Stored items:
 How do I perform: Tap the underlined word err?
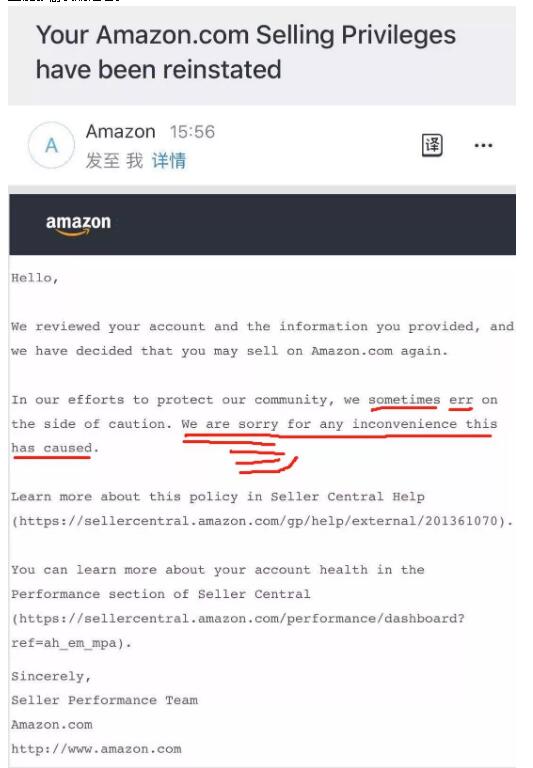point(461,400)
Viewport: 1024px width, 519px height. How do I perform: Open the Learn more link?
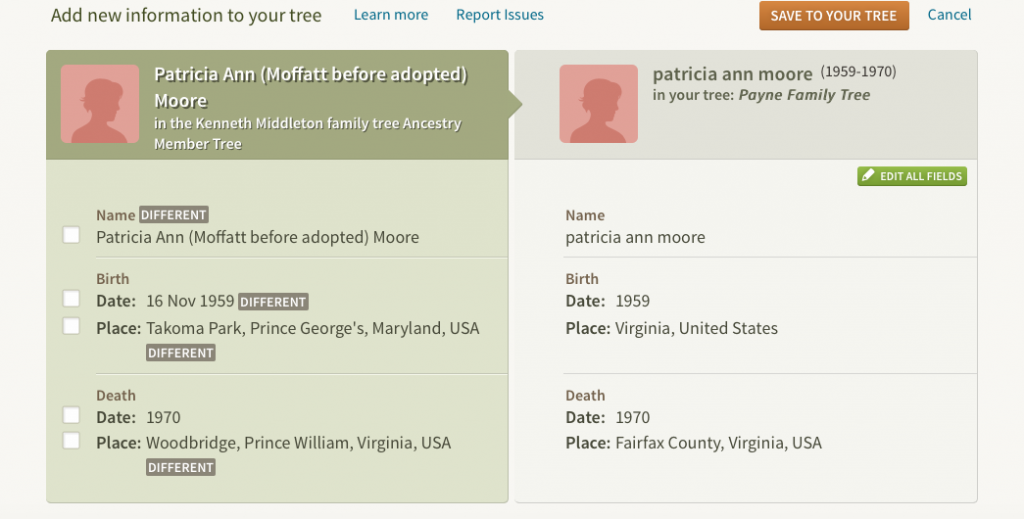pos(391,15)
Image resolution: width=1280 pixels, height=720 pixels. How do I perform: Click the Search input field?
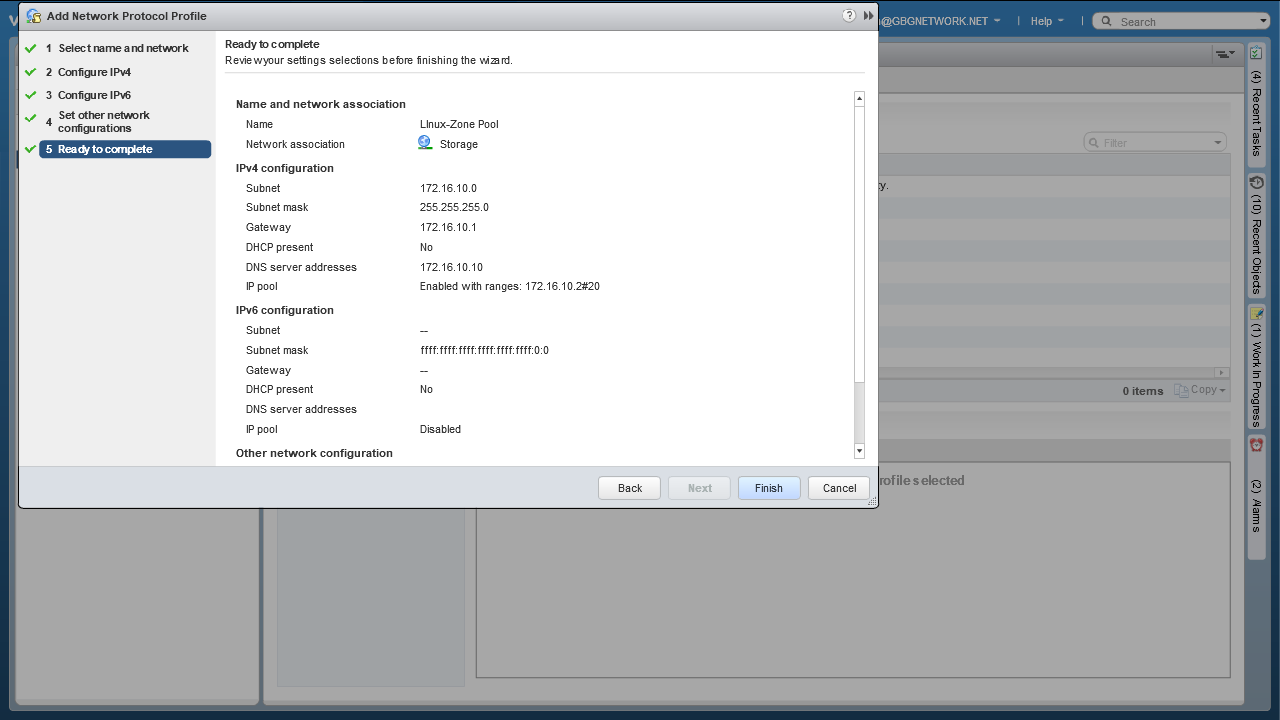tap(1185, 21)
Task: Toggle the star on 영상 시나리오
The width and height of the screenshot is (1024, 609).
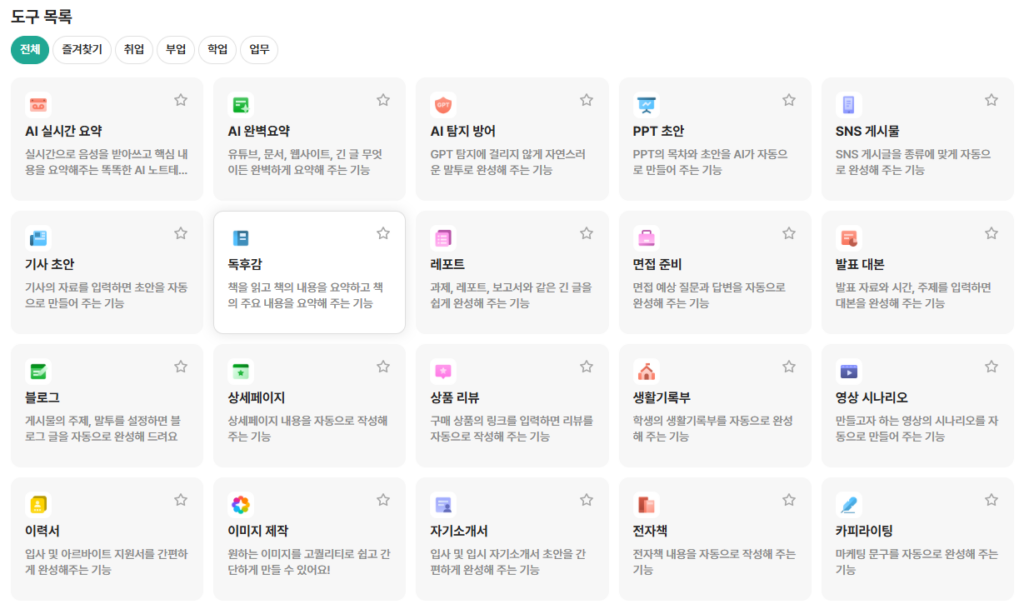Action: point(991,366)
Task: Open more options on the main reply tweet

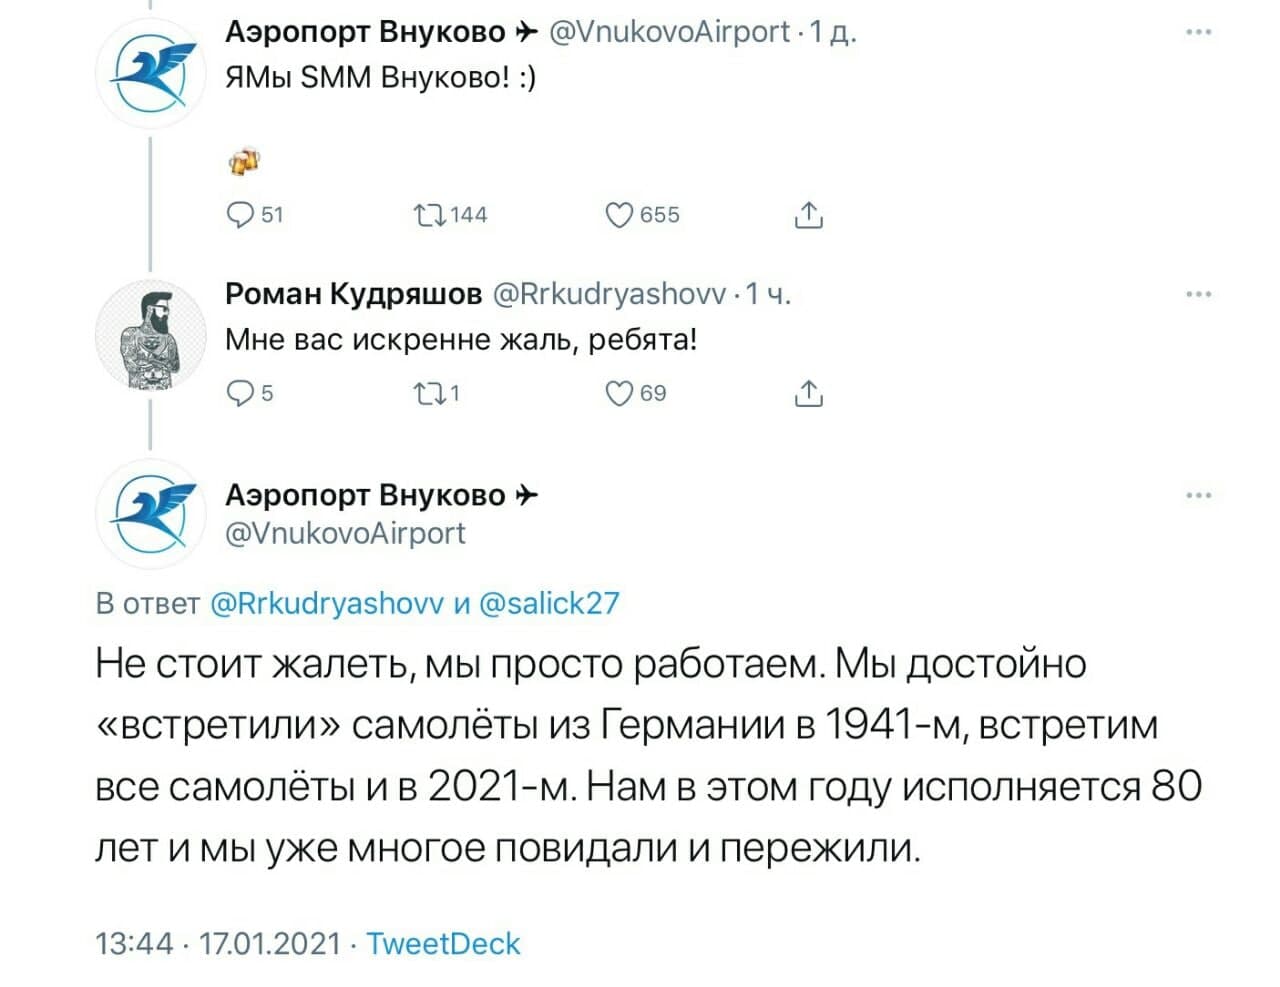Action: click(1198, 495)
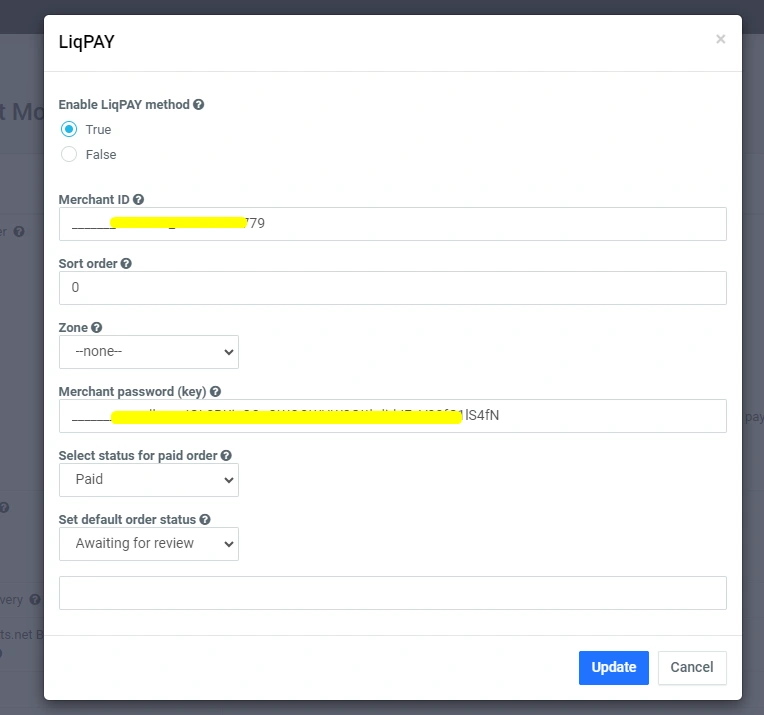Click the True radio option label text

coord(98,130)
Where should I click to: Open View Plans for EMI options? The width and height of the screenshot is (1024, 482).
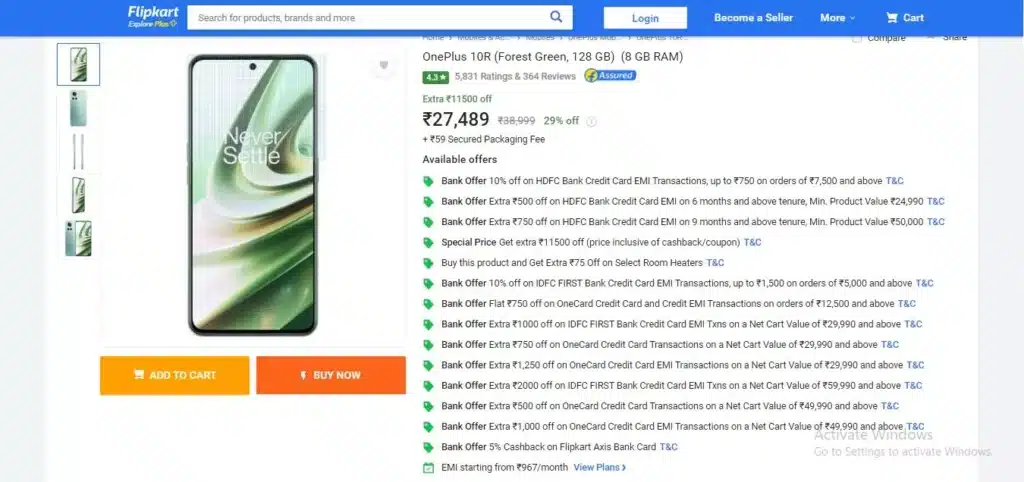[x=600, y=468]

→ **Your task**:
Please print the entries shown above again, exactly, and skip the pictures.

→ **Answer box**:
 How do I perform: Tap the underlined word err?
point(461,400)
Viewport: 1024px width, 519px height. How do I perform: Open the Learn more link?
pos(391,15)
Image resolution: width=1280 pixels, height=720 pixels. How do I perform: Click the Search input field?
tap(1185, 21)
Task: Toggle the star on 영상 시나리오
The width and height of the screenshot is (1024, 609).
Action: point(991,366)
Task: Open more options on the main reply tweet

Action: click(1198, 495)
Click the True radio option label text

coord(98,130)
Where should I click to: Open View Plans for EMI options? The width and height of the screenshot is (1024, 482).
[x=600, y=468]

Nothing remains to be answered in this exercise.